Because of this, find_closest may still return a line if it is closer to the click point than any small oval.
Practical fix: temporarily hide what you don’t want to hit
A straightforward workaround is to toggle the state of the shapes you want to ignore, run the pick, and restore them. Since the grid lines all share the same tag, this becomes a simple, targeted change. Hide the 'grid_lines' before calling find_closest and restore them afterward.
def on_click(self, event):
    px, py = event.x, event.y
    # Temporarily remove grid lines from hit testing
    self.board.itemconfig('grid_lines', state="hidden")

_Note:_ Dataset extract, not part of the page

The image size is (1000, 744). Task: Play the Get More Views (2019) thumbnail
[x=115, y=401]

    nearest = self.board.find_closest(px, py)
    self.board.itemconfig('grid_lines', state="normal")
    bbox = self.board.coords(nearest[0])
    cx, cy = (bbox[0] + bbox[2]) / 2, (bbox[1] + bbox[3]) / 2
    span = 5
    self.board.create_line(cx - span, cy - span, cx + span, cy + span, fill='red')
    self.board.create_line(cx - span, cy + span, cx + span, cy - span, fill='red')

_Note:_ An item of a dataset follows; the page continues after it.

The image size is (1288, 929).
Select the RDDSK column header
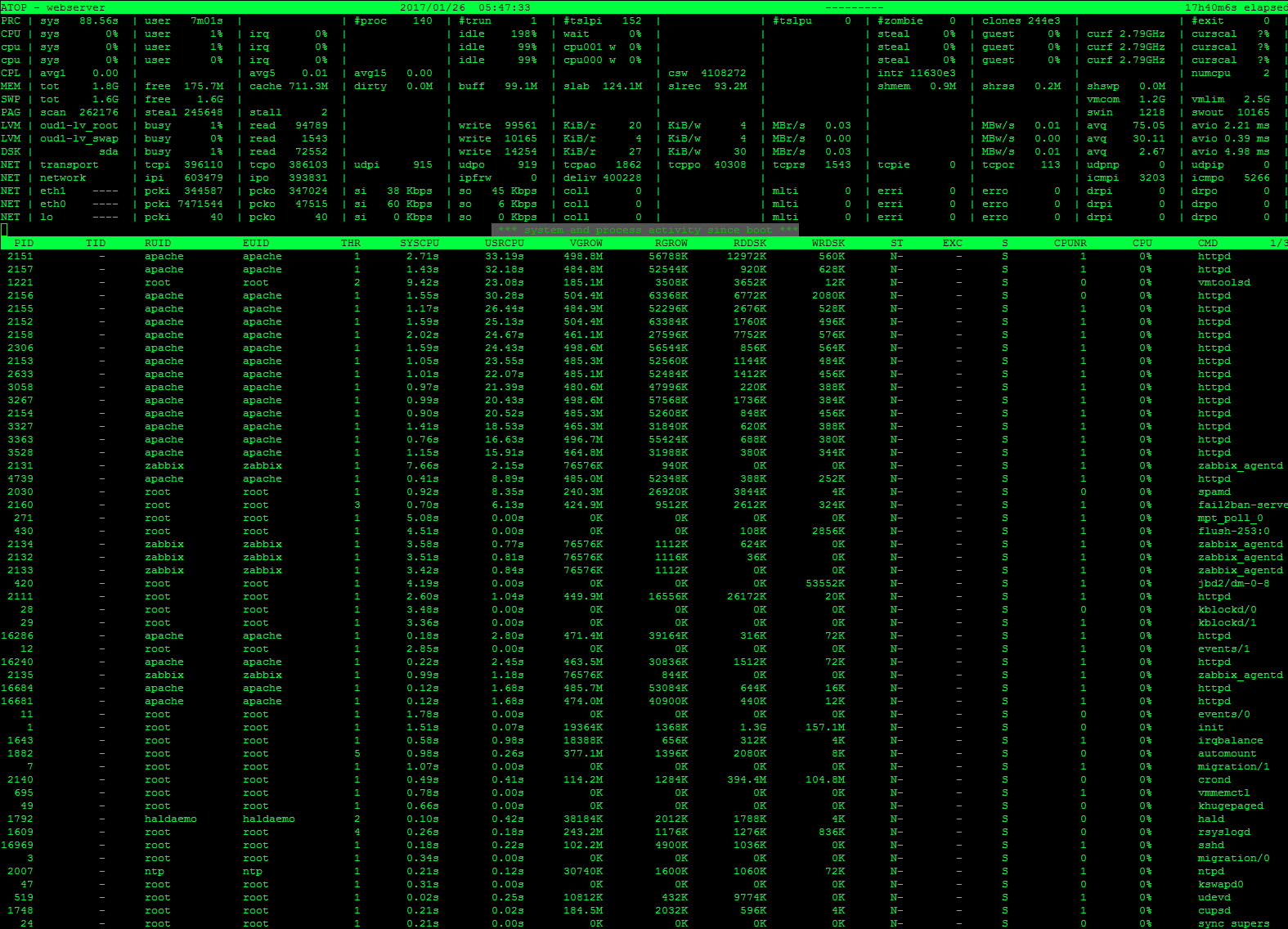(x=749, y=243)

This avoids geometric shuffling or moving items off-canvas. It relies on a consistent tag to isolate the objects you want to suppress during the hit test, which is often how interactive layers are managed on a Canvas anyway.
Why this matters
Pointer picking is at the heart of many UI behaviors, from map editors and diagramming tools to lightweight CAD-like interactions. Understanding that halo enlarges the click area and start influences tie-breaking in display order helps prevent dead ends when you need to restrict selection to a subset of items. When filtering is required, temporarily hiding irrelevant elements by tag is a dependable pattern.
Takeaways
If you need find_closest to operate on a subset of Canvas items, don’t expect start or halo to filter classes of objects. Use clear tagging and momentarily hide the layers you want to exclude, then restore them immediately after selection. If you must constrain the search to specific items without hiding, another approach is iterating over items with a target tag and computing the distance manually, but where tags are well-structured, state toggling is concise and effective.